■ Verilen görev 1: Namaz konulu yazının "Ve yazmaya karar" ile başlayıp "nokta söz konusu." ifadesine kadar uzanan bölümünü hiçbir değişiklik yapmadan yeniden verir misin?
■ Verilen görev 2: Müslümanların namazdan uzaklaşmasını anlatan yazıyı, son cümlesinden sonra nasıl sürdürürsün?

■ Seçilen alıntı:
+ + + + +

Ahmet İNCE

Ahmet İNCE

gordesgazetesi@gmail.com

O Namaza Ne Oldu?

15 Ocak 2020 - 13:34

Uzun zamandır, bu yazıyı kaleme almayı planlıyordum. Kur'an araştırmalarında namazla ilgili ayetleri ve arasındaki bağlantıları görüp, günümüzdeki çözülmeyle karşılaştırdığımda, beni hüzün ve sıkıntı basıyordu.
            Ve yazmaya karar verdim.
            Kur'an bilgisi ışığında, gördüğüm can acıtıcı bir gerçek var. Müslümanlar hızla namazdan uzaklaşıyor. Pek çok konuda olduğu gibi, namaz konusunda da Kur'ansız Müslümanlığın geldiği, dramatik bir nokta söz konusu.

+ + + + +

■ Alıntılanan öğeler:
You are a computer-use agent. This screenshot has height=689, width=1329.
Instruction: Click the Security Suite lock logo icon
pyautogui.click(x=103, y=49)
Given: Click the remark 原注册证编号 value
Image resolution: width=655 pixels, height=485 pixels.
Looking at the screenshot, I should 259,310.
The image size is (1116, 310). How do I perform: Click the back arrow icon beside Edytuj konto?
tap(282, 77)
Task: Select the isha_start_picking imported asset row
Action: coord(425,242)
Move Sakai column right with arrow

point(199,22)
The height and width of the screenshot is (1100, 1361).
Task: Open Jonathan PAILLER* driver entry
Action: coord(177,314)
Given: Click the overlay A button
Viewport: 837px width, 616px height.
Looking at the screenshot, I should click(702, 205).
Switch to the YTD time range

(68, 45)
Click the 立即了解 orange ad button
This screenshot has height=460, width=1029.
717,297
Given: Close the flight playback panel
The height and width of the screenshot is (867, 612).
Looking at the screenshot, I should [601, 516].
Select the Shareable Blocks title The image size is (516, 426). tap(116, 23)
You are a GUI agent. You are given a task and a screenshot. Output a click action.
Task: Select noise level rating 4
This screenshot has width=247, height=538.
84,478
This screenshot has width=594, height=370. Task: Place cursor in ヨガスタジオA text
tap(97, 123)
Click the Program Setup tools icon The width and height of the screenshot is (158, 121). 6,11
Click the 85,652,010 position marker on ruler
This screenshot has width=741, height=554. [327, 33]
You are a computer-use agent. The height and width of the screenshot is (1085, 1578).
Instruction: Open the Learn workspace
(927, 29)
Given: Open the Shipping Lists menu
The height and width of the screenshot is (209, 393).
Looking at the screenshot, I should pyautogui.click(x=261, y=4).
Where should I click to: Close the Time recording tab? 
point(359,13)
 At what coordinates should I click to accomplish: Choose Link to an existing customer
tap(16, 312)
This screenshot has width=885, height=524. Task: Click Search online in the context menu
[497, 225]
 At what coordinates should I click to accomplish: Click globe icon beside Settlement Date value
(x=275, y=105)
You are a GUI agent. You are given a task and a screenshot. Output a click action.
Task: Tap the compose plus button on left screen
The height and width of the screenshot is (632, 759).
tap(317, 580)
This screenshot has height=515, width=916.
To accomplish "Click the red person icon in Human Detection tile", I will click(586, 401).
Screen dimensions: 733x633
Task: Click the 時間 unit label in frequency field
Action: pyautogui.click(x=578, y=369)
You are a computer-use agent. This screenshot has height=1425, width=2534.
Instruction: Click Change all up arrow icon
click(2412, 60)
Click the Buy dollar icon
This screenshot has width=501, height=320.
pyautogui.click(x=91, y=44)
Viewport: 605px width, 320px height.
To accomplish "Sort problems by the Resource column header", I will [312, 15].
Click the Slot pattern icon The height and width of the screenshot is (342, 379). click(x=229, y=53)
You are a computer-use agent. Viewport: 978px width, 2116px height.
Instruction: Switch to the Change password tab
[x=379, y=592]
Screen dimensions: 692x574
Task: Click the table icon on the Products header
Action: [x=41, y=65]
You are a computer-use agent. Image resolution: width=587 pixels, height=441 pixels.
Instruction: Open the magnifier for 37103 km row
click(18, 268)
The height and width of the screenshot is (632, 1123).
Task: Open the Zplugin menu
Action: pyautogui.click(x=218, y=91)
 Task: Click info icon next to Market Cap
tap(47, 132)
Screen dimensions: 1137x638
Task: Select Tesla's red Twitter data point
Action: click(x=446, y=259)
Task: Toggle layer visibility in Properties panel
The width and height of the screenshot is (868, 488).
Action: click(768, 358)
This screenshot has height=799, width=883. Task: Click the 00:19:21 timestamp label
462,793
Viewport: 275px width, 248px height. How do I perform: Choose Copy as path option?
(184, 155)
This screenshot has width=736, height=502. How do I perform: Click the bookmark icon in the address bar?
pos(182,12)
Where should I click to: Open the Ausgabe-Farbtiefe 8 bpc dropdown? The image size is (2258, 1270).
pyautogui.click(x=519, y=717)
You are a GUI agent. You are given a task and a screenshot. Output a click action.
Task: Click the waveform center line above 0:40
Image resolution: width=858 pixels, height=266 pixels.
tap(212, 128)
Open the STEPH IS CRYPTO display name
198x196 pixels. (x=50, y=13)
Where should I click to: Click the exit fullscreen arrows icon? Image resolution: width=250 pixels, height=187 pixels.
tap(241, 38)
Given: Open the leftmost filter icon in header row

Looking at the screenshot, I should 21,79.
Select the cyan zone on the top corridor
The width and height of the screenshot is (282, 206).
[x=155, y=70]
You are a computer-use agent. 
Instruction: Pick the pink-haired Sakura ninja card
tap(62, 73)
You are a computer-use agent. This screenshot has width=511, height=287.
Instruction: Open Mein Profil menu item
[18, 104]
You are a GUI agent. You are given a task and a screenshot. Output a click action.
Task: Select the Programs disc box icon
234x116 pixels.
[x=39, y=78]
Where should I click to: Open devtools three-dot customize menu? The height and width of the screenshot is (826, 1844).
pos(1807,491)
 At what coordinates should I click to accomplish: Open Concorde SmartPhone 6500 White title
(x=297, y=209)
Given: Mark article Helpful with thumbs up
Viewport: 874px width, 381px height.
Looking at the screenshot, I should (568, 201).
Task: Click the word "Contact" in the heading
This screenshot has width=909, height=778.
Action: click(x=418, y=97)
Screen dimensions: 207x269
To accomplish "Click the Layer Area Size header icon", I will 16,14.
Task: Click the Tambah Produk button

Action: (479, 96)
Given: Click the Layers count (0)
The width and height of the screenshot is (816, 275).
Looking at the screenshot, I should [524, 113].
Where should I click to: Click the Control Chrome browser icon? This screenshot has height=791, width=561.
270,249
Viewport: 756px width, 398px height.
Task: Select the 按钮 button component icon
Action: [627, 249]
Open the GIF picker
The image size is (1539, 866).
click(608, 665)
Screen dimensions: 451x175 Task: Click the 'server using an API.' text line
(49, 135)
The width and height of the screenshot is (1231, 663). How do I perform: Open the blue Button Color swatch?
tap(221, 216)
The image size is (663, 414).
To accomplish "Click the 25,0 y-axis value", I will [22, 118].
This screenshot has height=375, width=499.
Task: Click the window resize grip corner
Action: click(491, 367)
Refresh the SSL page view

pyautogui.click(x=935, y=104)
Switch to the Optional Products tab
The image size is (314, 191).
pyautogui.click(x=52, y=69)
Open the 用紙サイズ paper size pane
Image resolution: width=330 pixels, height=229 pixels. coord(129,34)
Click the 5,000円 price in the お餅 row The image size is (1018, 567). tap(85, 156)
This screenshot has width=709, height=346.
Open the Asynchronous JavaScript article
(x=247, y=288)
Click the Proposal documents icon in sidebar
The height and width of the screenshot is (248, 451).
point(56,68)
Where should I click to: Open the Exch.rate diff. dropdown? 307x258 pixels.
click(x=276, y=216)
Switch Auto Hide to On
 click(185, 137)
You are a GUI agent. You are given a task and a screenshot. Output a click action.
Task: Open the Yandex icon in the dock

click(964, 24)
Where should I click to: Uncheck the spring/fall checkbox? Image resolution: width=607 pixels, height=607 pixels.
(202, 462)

+ + + + +

■ Beklenen yanıt 1:
Ve yazmaya karar verdim.
            Kur'an bilgisi ışığında, gördüğüm can acıtıcı bir gerçek var. Müslümanlar hızla namazdan uzaklaşıyor. Pek çok konuda olduğu gibi, namaz konusunda da Kur'ansız Müslümanlığın geldiği, dramatik bir nokta söz konusu.

■ Beklenen yanıt 2:
            Yapılan araştırmalar, ortaya çıkan rakamlar kadar, gözlemlerimizde namazın hızlı bir biçimde terk edildiğini gösteriyor. Süslü püslü camiler var ve fakat içinde namaz kılanı parmakla sayılacak kadar az.
            Bu noktaya nasıl gelindi?
            Bu sorunun tek cevabı yok. Ancak Kur'an bilgisiyle cevap aranabilirse, birden fazla sebebin olduğu ortaya çıkacaktır. Bunu anlatmak istiyorum.
            Öncesi olmayan bir din anlayışı ve öğretisi, bugün gelinen noktada birinci derecede etkili olmuştur. Din gerçeğini Miladi 610 ile yani Muhammed Aleyhisselamın nübüvveti ile başlatmak, pek çok konuda içinden çıkılmaz dert ve problemler doğurmuştur. Namaz ibadeti de onlardan sadece birisidir.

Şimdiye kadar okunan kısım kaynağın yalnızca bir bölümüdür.